Did I mention how good the energy mechanic was? Even though this deck is sporting a full ten removal spells, between Glint-Sleeve Siphoner and Rogue Refiner, I’d say this deck has the most card advantage of any deck in the format, and that’s before the aforementioned Gonti, Lord of Luxury is taken into account. Whirler Virtuoso has taken up the mantle of best energy outlet since Aetherworks Marvel has left the format, giving you a super-sink for all that incidental energy you may have gathered until that, point playing both offense and defense depending on the matchup and battlefield state.

It’s no secret that the card you want to untap with more in this format than any other card is The Scarab God. It’s really not that difficult to do just that, either. With the clause all the Hour of Devastation Gods have to return to hand at the next end step unless your opponent finds a way to either counter or exile The Scarab God, it’s in there like swimwear, truly a dominant card when it’s on the battlefield, and I fully expect to see it win more grindy games than any other card, so be sure you have a way to deal with it or win before it gets active.

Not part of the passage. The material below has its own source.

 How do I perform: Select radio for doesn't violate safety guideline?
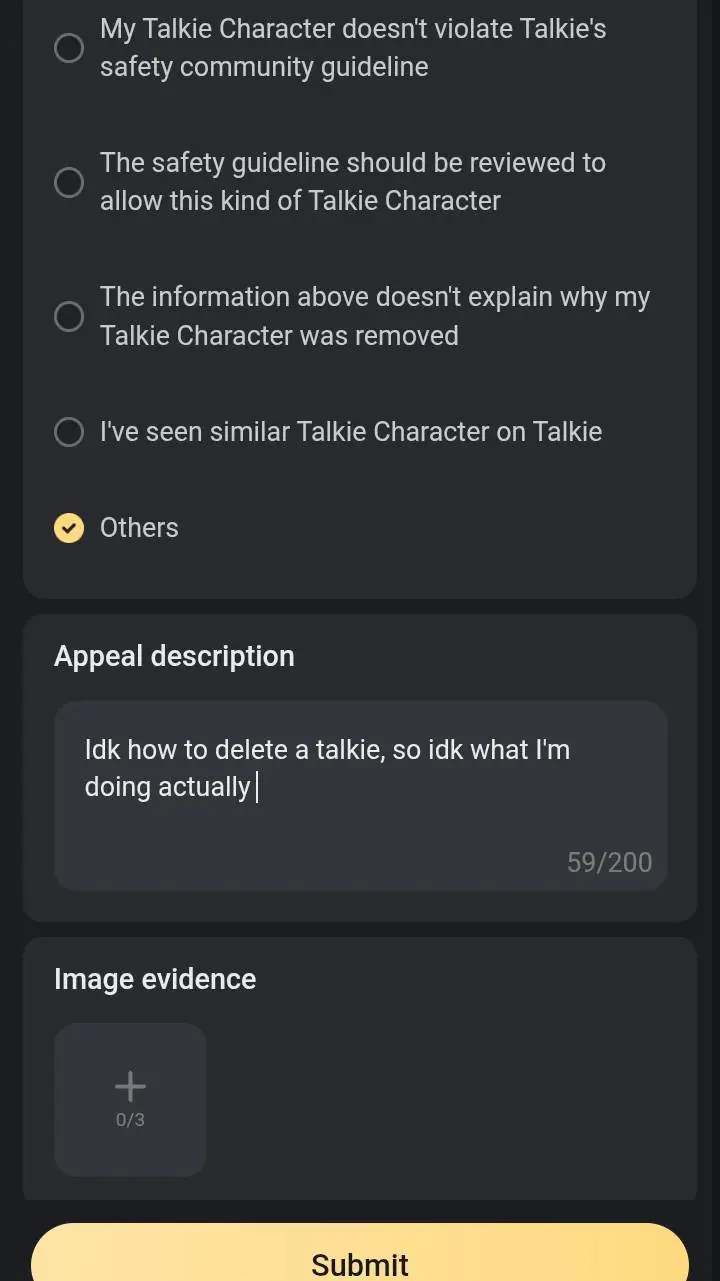[x=69, y=48]
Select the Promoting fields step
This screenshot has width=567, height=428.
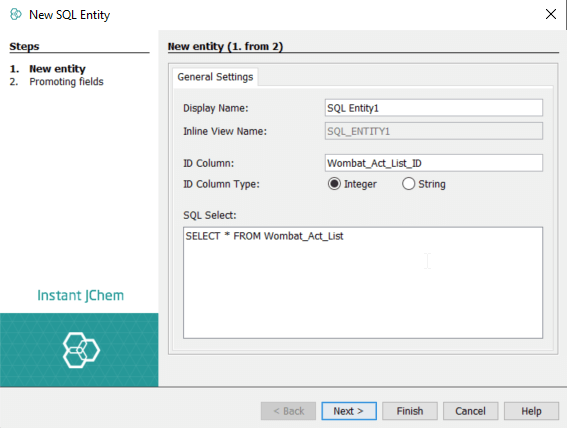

Vraska, Relic Seeker is a newcomer that has appeared in numerous decks from Sultai Energy to Abzan Tokens over the course of this format so far. She’s highly splashable and deals with everything your opponent could do outside of opposing planeswalkers, which you have her Contempt to aid you with. The big takeaway from this card is that eight is a heck of a lot of loyalty to fight through and sometimes in drawn-out situations you’ll easily get to her ultimate. Pairing that with the numerous tokens Whirler Virtuoso can make or a trigger from The Scarab God can see you winning a game that you’d have a nightmare fighting through otherwise.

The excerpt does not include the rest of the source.